● **Problem details**
Each line of the data must be reproduced as it appears.

───── Provided records ─────

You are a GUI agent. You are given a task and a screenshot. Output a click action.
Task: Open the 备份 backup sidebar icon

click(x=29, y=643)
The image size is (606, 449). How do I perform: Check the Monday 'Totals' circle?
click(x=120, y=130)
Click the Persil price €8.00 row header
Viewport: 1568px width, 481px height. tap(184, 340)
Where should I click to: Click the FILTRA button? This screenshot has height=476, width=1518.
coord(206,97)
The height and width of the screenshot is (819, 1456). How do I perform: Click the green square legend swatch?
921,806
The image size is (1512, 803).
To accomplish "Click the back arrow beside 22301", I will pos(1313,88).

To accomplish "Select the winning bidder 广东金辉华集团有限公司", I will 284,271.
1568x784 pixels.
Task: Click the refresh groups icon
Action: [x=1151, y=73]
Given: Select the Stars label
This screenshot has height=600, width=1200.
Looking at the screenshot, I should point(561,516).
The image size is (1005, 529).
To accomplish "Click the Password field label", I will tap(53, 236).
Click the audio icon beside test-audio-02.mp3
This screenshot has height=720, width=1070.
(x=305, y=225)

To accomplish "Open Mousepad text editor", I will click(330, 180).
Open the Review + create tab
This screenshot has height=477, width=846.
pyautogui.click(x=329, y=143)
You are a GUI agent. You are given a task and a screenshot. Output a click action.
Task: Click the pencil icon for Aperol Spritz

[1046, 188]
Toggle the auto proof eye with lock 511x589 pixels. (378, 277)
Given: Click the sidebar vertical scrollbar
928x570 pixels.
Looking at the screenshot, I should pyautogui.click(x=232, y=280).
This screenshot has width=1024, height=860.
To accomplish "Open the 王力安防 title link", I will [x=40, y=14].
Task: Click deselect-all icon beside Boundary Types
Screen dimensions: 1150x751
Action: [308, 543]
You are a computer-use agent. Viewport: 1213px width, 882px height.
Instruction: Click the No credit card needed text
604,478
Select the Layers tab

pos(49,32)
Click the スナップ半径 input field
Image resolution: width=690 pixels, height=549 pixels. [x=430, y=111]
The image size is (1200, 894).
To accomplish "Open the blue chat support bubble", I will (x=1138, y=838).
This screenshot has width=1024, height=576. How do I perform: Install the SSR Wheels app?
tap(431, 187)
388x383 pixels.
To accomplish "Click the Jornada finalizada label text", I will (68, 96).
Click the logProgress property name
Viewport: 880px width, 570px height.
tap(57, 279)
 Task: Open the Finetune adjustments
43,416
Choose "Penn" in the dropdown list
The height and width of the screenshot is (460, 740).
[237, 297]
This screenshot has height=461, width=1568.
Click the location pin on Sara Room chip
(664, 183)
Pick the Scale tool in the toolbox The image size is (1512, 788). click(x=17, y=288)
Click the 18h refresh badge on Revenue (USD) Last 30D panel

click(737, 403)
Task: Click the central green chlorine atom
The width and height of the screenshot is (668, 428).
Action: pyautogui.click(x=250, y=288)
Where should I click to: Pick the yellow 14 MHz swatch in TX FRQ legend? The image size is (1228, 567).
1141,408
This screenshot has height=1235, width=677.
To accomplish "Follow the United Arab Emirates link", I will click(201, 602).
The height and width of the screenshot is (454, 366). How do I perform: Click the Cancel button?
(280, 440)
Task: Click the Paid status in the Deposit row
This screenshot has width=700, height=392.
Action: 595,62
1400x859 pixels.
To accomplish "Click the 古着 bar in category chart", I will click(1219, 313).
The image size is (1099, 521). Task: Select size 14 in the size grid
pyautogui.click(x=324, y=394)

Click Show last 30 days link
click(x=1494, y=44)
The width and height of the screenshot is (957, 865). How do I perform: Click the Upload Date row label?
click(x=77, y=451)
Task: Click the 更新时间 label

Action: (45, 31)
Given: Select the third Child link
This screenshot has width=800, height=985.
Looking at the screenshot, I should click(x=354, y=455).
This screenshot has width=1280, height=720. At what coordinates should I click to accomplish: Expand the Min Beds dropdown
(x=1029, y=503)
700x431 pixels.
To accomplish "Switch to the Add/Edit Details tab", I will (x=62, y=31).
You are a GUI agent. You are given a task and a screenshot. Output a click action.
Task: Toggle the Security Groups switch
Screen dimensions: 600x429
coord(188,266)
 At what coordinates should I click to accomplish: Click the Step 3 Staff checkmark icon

─────

● **Task result**
You are a GUI agent. You are given a task and a screenshot. Output a click action.
Task: Open the 备份 backup sidebar icon

click(x=29, y=643)
The image size is (606, 449). How do I perform: Check the Monday 'Totals' circle?
click(x=120, y=130)
Click the Persil price €8.00 row header
Viewport: 1568px width, 481px height. tap(184, 340)
Where should I click to: Click the FILTRA button? This screenshot has height=476, width=1518.
coord(206,97)
The height and width of the screenshot is (819, 1456). How do I perform: Click the green square legend swatch?
921,806
The image size is (1512, 803).
To accomplish "Click the back arrow beside 22301", I will pos(1313,88).

To accomplish "Select the winning bidder 广东金辉华集团有限公司", I will 284,271.
1568x784 pixels.
Task: Click the refresh groups icon
Action: [x=1151, y=73]
Given: Select the Stars label
This screenshot has height=600, width=1200.
Looking at the screenshot, I should point(561,516).
The image size is (1005, 529).
To accomplish "Click the Password field label", I will tap(53, 236).
Click the audio icon beside test-audio-02.mp3
This screenshot has height=720, width=1070.
(x=305, y=225)

To accomplish "Open Mousepad text editor", I will click(330, 180).
Open the Review + create tab
This screenshot has height=477, width=846.
pyautogui.click(x=329, y=143)
You are a GUI agent. You are given a task and a screenshot. Output a click action.
Task: Click the pencil icon for Aperol Spritz

[1046, 188]
Toggle the auto proof eye with lock 511x589 pixels. (378, 277)
Given: Click the sidebar vertical scrollbar
928x570 pixels.
Looking at the screenshot, I should pyautogui.click(x=232, y=280).
This screenshot has width=1024, height=860.
To accomplish "Open the 王力安防 title link", I will [x=40, y=14].
Task: Click deselect-all icon beside Boundary Types
Screen dimensions: 1150x751
Action: [308, 543]
You are a computer-use agent. Viewport: 1213px width, 882px height.
Instruction: Click the No credit card needed text
604,478
Select the Layers tab

pos(49,32)
Click the スナップ半径 input field
Image resolution: width=690 pixels, height=549 pixels. [x=430, y=111]
The image size is (1200, 894).
To accomplish "Open the blue chat support bubble", I will (x=1138, y=838).
This screenshot has width=1024, height=576. How do I perform: Install the SSR Wheels app?
tap(431, 187)
388x383 pixels.
To accomplish "Click the Jornada finalizada label text", I will (68, 96).
Click the logProgress property name
Viewport: 880px width, 570px height.
tap(57, 279)
 Task: Open the Finetune adjustments
43,416
Choose "Penn" in the dropdown list
The height and width of the screenshot is (460, 740).
[237, 297]
This screenshot has height=461, width=1568.
Click the location pin on Sara Room chip
(664, 183)
Pick the Scale tool in the toolbox The image size is (1512, 788). click(x=17, y=288)
Click the 18h refresh badge on Revenue (USD) Last 30D panel

click(737, 403)
Task: Click the central green chlorine atom
The width and height of the screenshot is (668, 428).
Action: pyautogui.click(x=250, y=288)
Where should I click to: Pick the yellow 14 MHz swatch in TX FRQ legend? The image size is (1228, 567).
1141,408
This screenshot has height=1235, width=677.
To accomplish "Follow the United Arab Emirates link", I will click(201, 602).
The height and width of the screenshot is (454, 366). How do I perform: Click the Cancel button?
(280, 440)
Task: Click the Paid status in the Deposit row
This screenshot has width=700, height=392.
Action: 595,62
1400x859 pixels.
To accomplish "Click the 古着 bar in category chart", I will click(1219, 313).
The image size is (1099, 521). Task: Select size 14 in the size grid
pyautogui.click(x=324, y=394)

Click Show last 30 days link
click(x=1494, y=44)
The width and height of the screenshot is (957, 865). How do I perform: Click the Upload Date row label?
click(x=77, y=451)
Task: Click the 更新时间 label

Action: (45, 31)
Given: Select the third Child link
This screenshot has width=800, height=985.
Looking at the screenshot, I should click(x=354, y=455).
This screenshot has width=1280, height=720. At what coordinates should I click to accomplish: Expand the Min Beds dropdown
(x=1029, y=503)
700x431 pixels.
To accomplish "Switch to the Add/Edit Details tab", I will (x=62, y=31).
You are a GUI agent. You are given a task and a screenshot. Output a click action.
Task: Toggle the Security Groups switch
Screen dimensions: 600x429
coord(188,266)
 At what coordinates should I click to accomplish: Click the Step 3 Staff checkmark icon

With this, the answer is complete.